Several users reported to encounter "Error 804: forward compatibility was attempted on non supported HW" during the usage of some customized PyTorch docker images on our GPU cluster.

At first glance I recognized the culprit to be a version mismatch between installed driver on the host and required driver in the image. The corrupted images as they described were built targeting CUDA == 11.3 with a corresponding driver version == 465 ¹, while some of our hosts are shipped with driver version 460. As a solution I told them to downgrade the targeting CUDA version by choosing a base image such as nvidia/cuda:11.2.0-devel-ubuntu18.04, which indeed well solved the problem.

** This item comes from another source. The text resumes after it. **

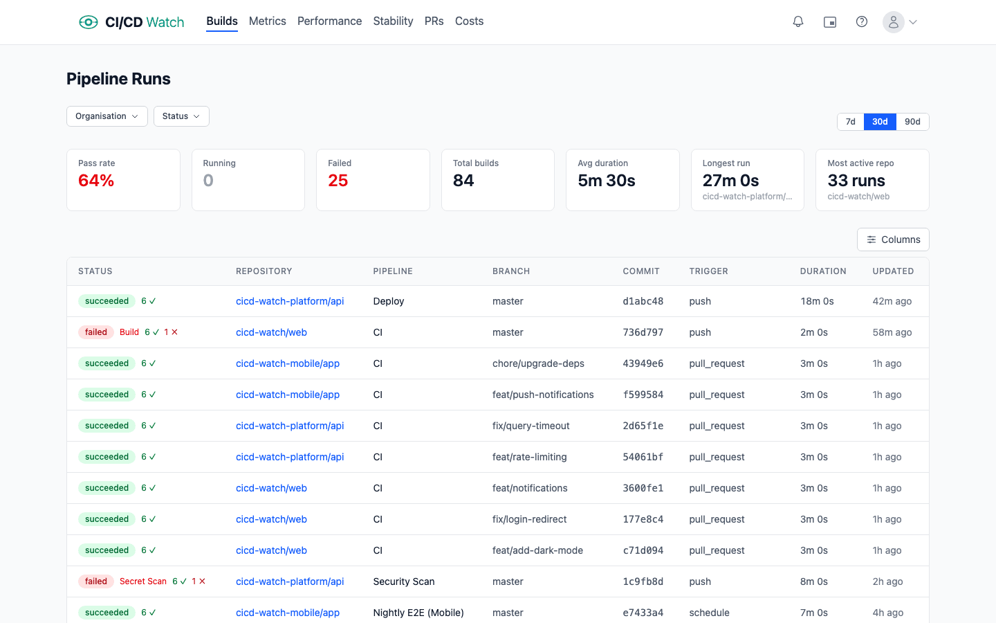
Task: Click the panel layout icon in the header
Action: [830, 21]
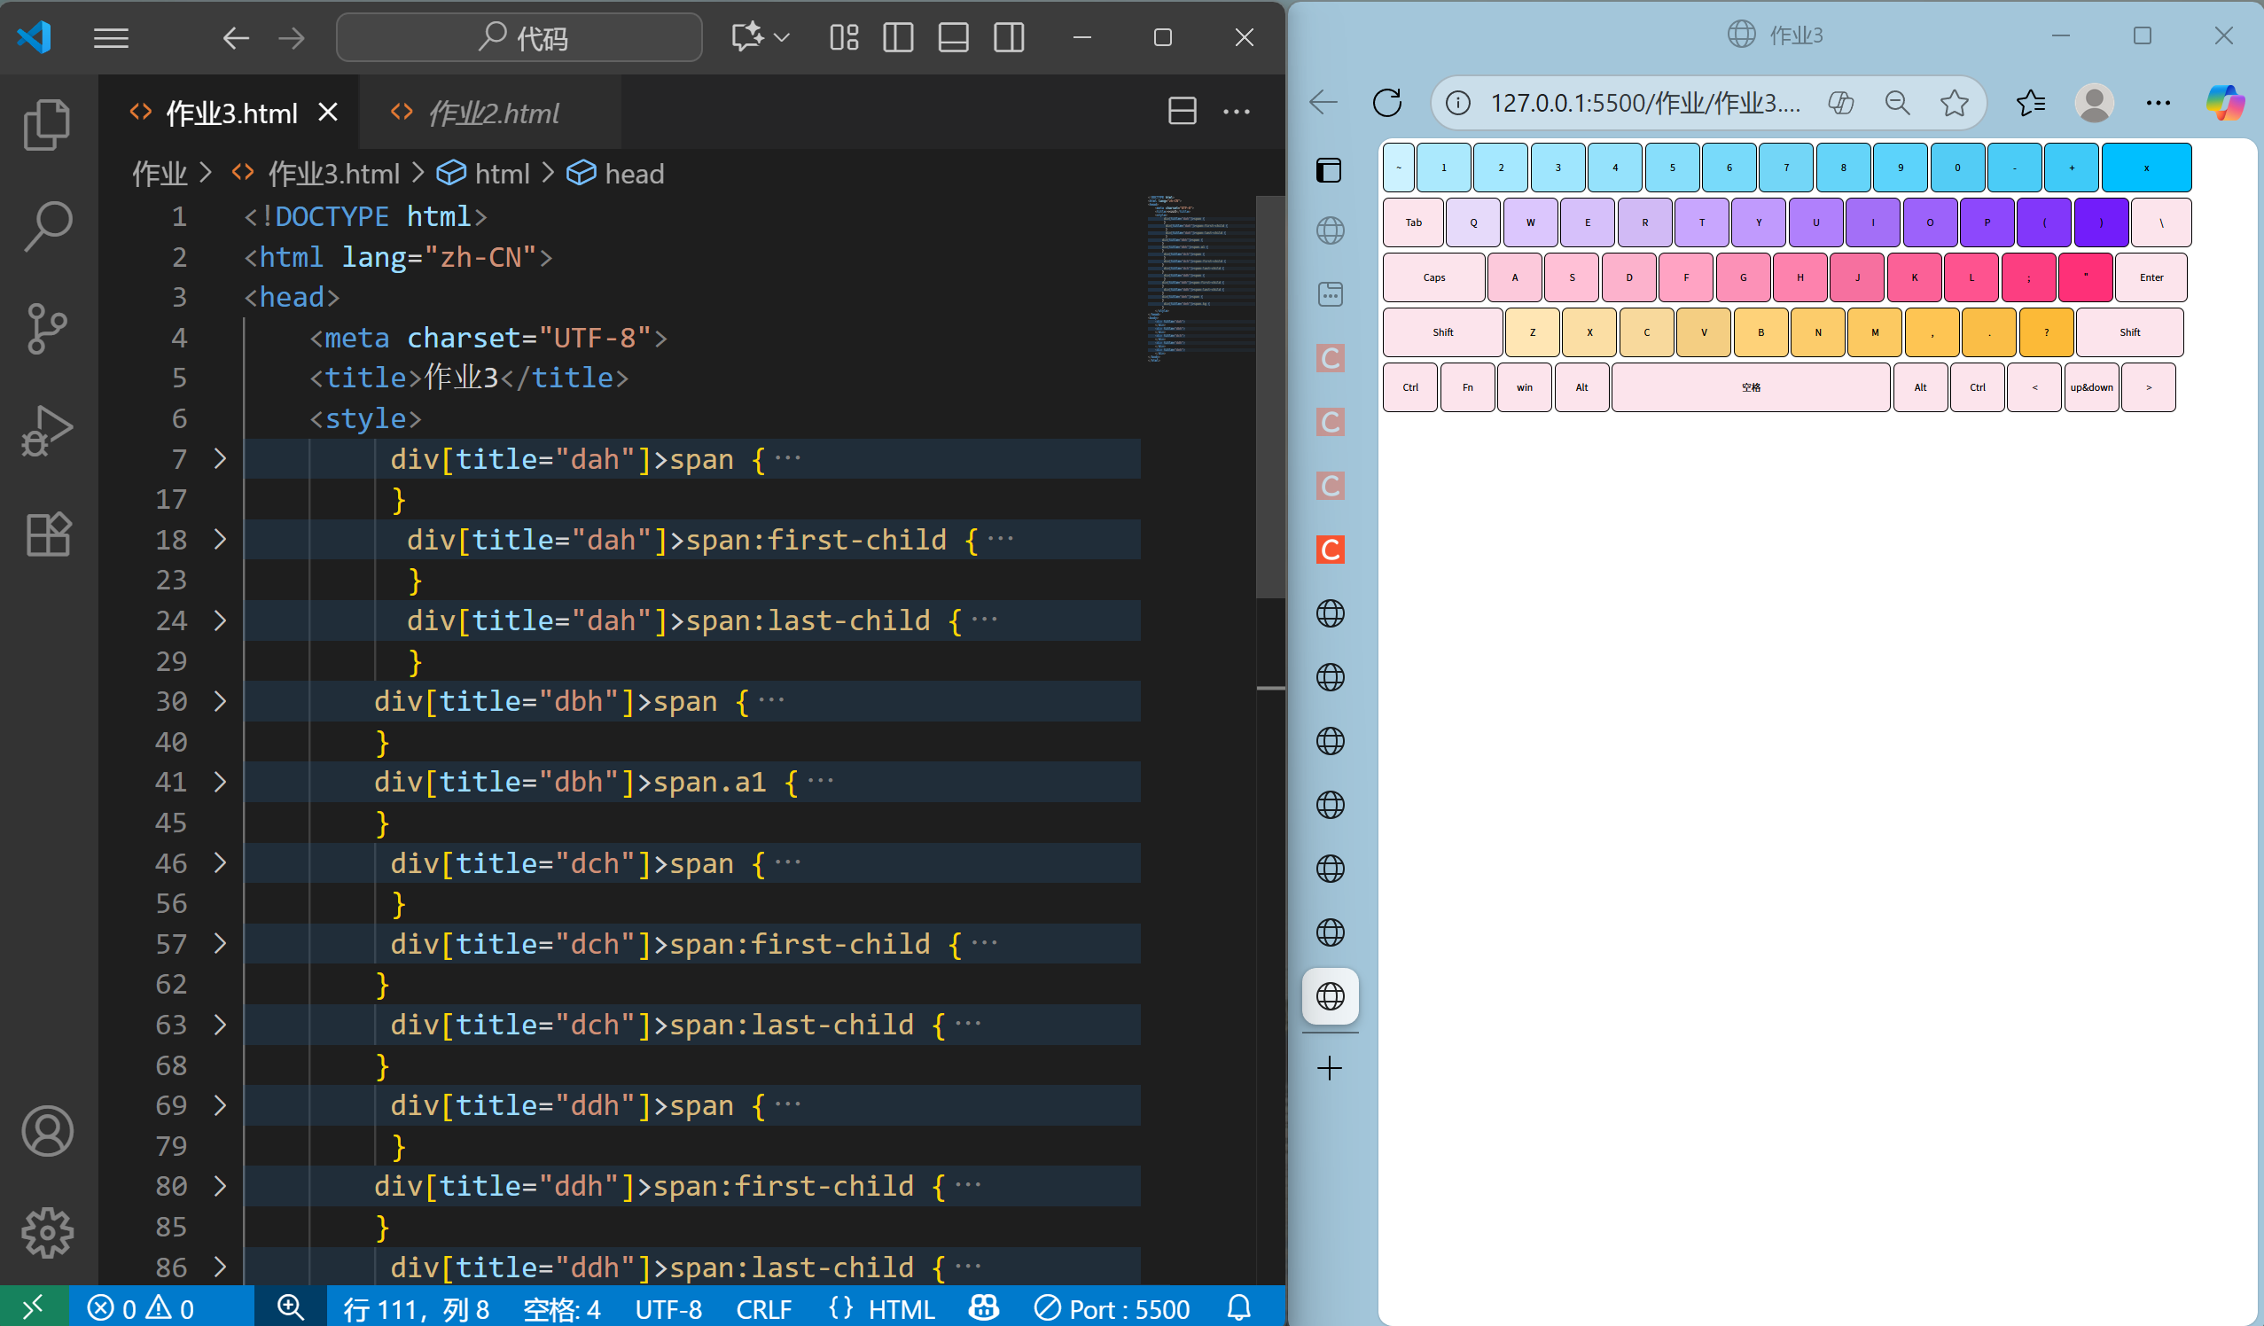2264x1326 pixels.
Task: Click the browser refresh button
Action: pos(1386,102)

But later on I suspected the above hypothesis being the real cause. An observed counterexample was that another line of docker images targeting even higher CUDA version would run normally on those hosts, for example, the latest ghcr.io/pytorch/pytorch:2.0.0-devel built for CUDA == 11.7. This won’t be the case if CUDA version mismatch truly matters.

Afterwards I did a bit of research concerning the problem and learnt some interesting stuff which this post is going to share. In short, the recently released minor version compatibility allows applications built for newer CUDA to run on machines with some older drivers, but libnvidia-container doesn’t correcly handle it due to a bug and eventually leads to such an error.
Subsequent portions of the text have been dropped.